ABOUT THIS EXERCISE:
Your task is to copy the records that follow exactly, minus any images.

= = = = =

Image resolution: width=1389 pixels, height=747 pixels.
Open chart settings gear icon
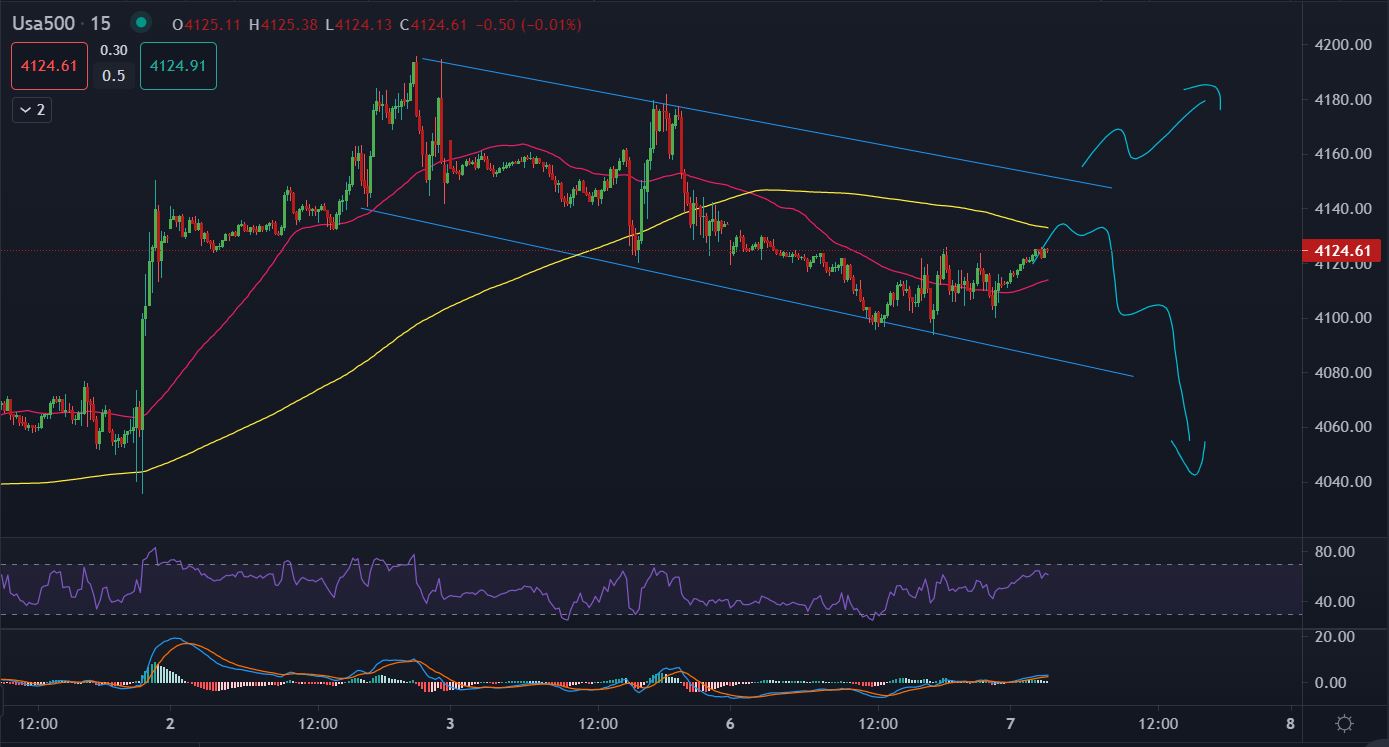1345,723
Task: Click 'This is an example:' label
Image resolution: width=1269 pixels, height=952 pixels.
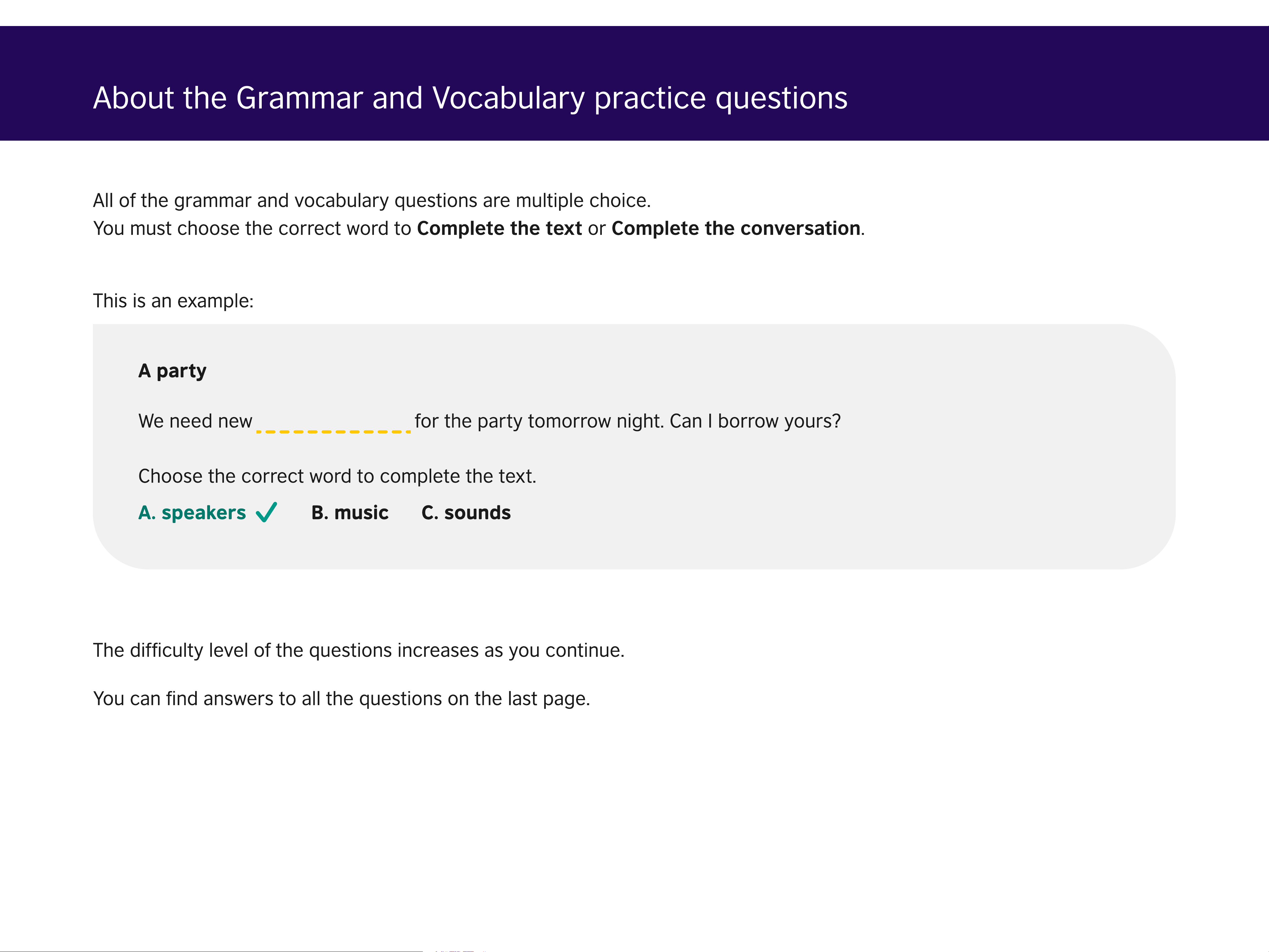Action: [x=173, y=301]
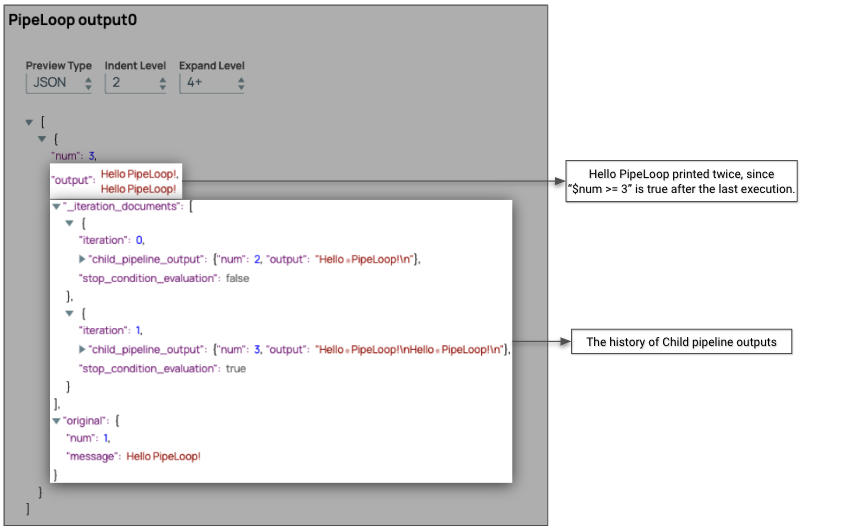Click the "Hello PipeLoop printed twice" callout
Viewport: 847px width, 529px height.
(x=682, y=181)
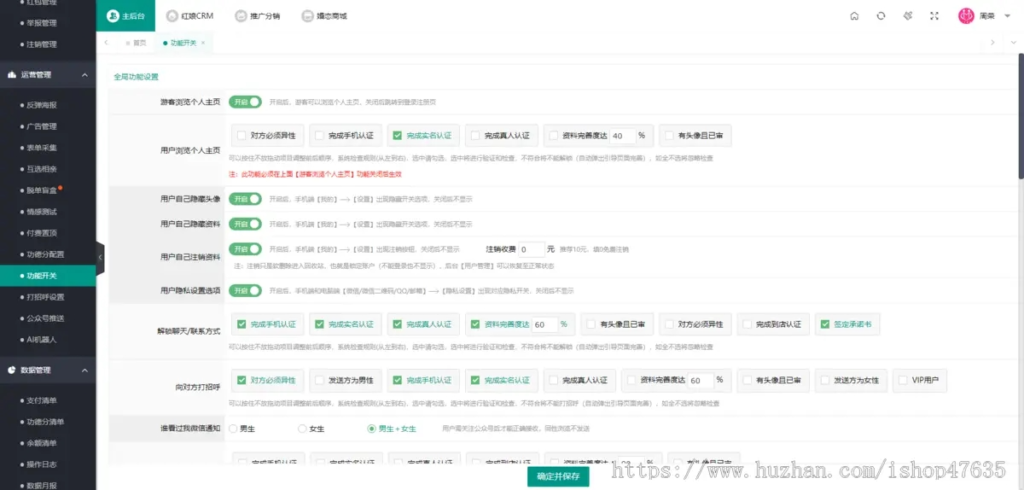Click the 注销收费 amount input field
This screenshot has width=1024, height=490.
point(530,248)
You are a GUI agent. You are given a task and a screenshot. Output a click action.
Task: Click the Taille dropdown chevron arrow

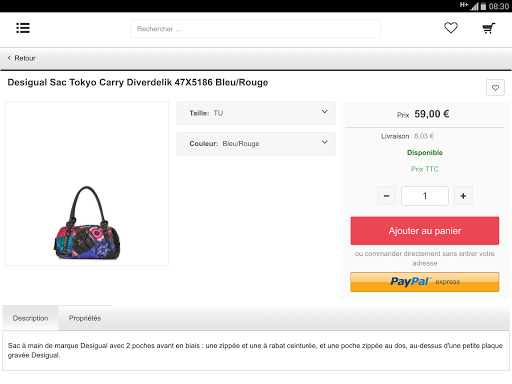325,112
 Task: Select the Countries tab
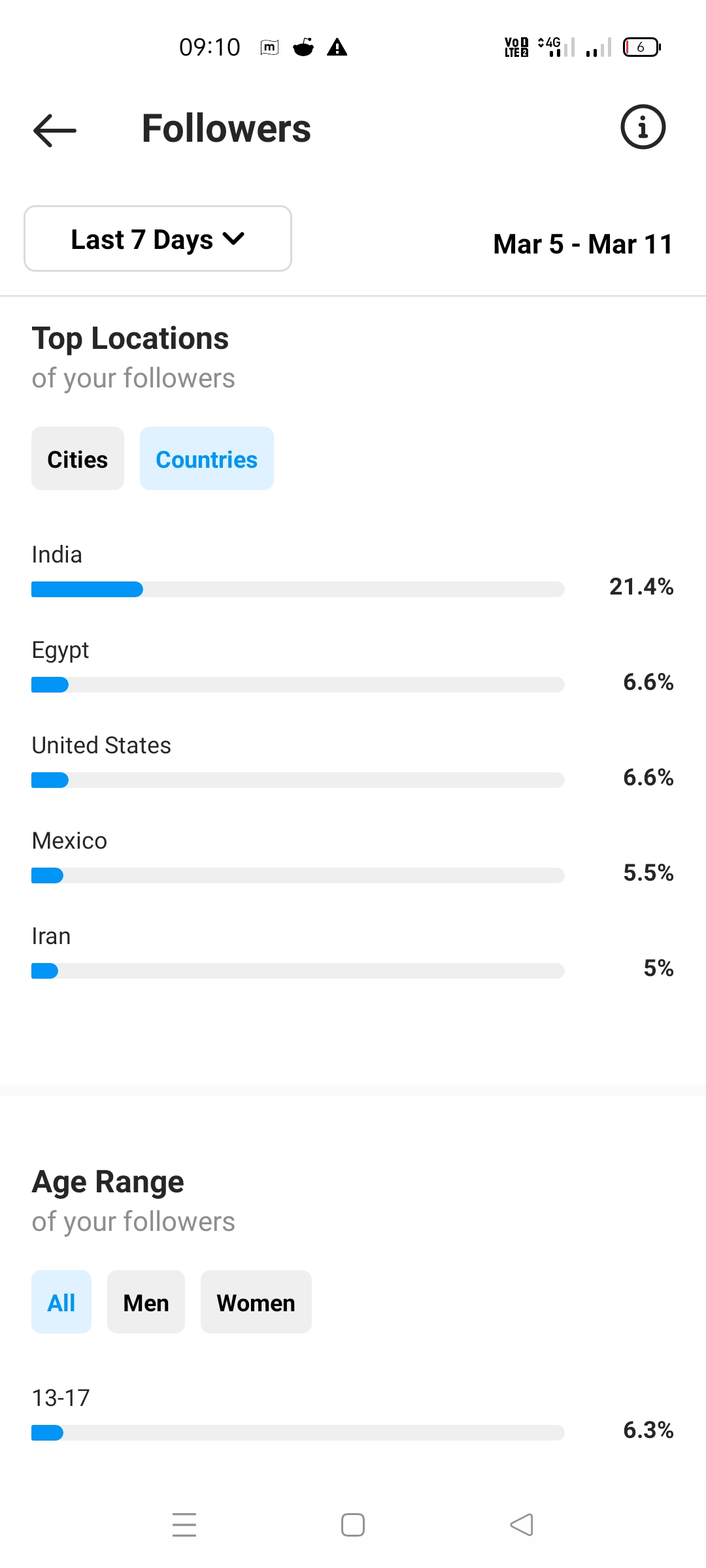207,459
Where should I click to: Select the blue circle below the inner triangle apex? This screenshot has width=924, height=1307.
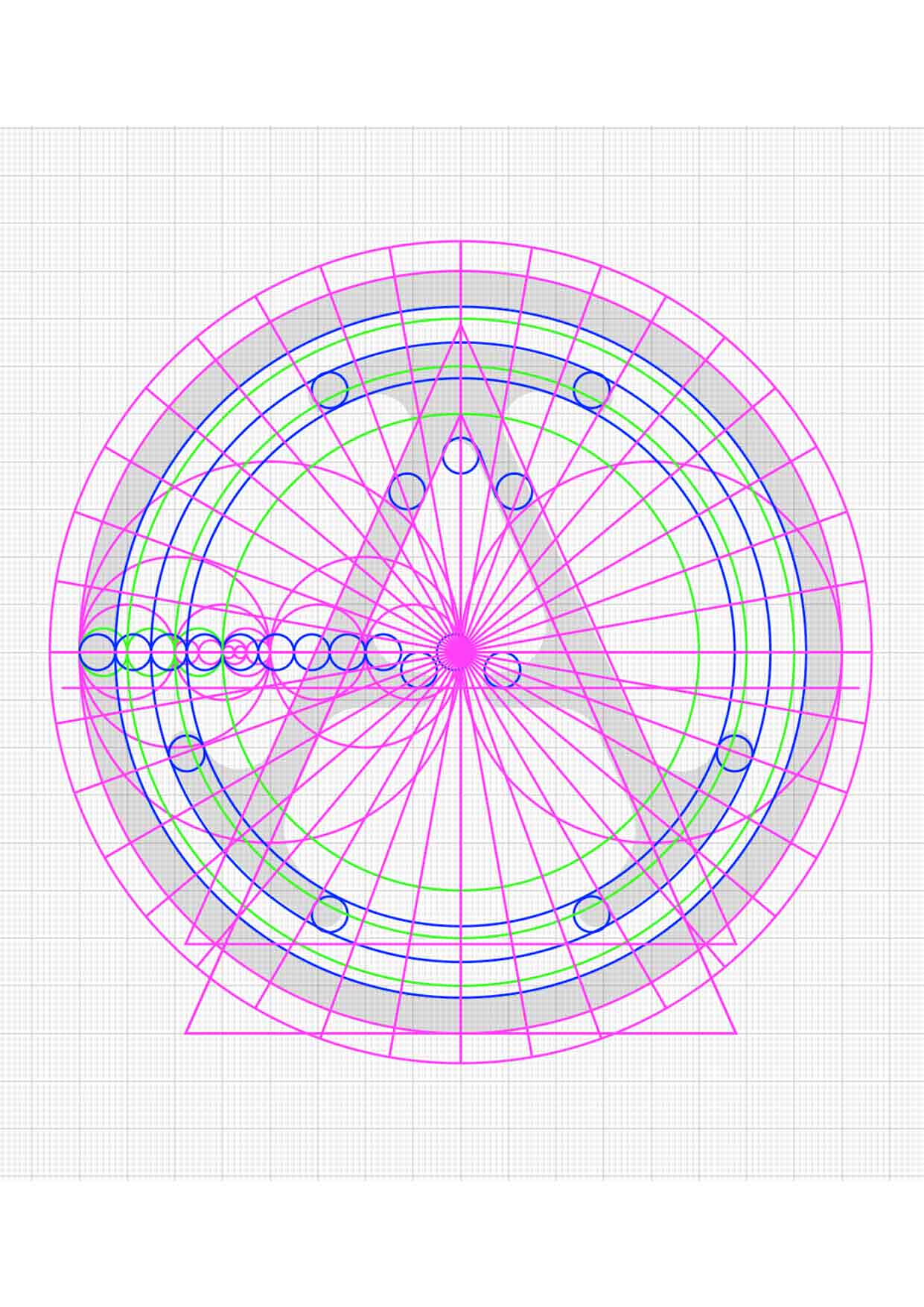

= = = = =

ANSWER BOX:
Image resolution: width=1389 pixels, height=747 pixels.
Open chart settings gear icon
1345,723
Task: Click 'This is an example:' label
Image resolution: width=1269 pixels, height=952 pixels.
Action: [x=173, y=301]
Click the "Hello PipeLoop printed twice" callout
Viewport: 847px width, 529px height.
(x=682, y=181)
Click the 注销收费 amount input field
This screenshot has width=1024, height=490.
point(530,248)
You are a GUI agent. You are given a task and a screenshot. Output a click action.
Task: Click the Taille dropdown chevron arrow

325,112
 Task: Select the Countries tab
207,459
Where should I click to: Select the blue circle below the inner triangle apex? This screenshot has width=924, height=1307.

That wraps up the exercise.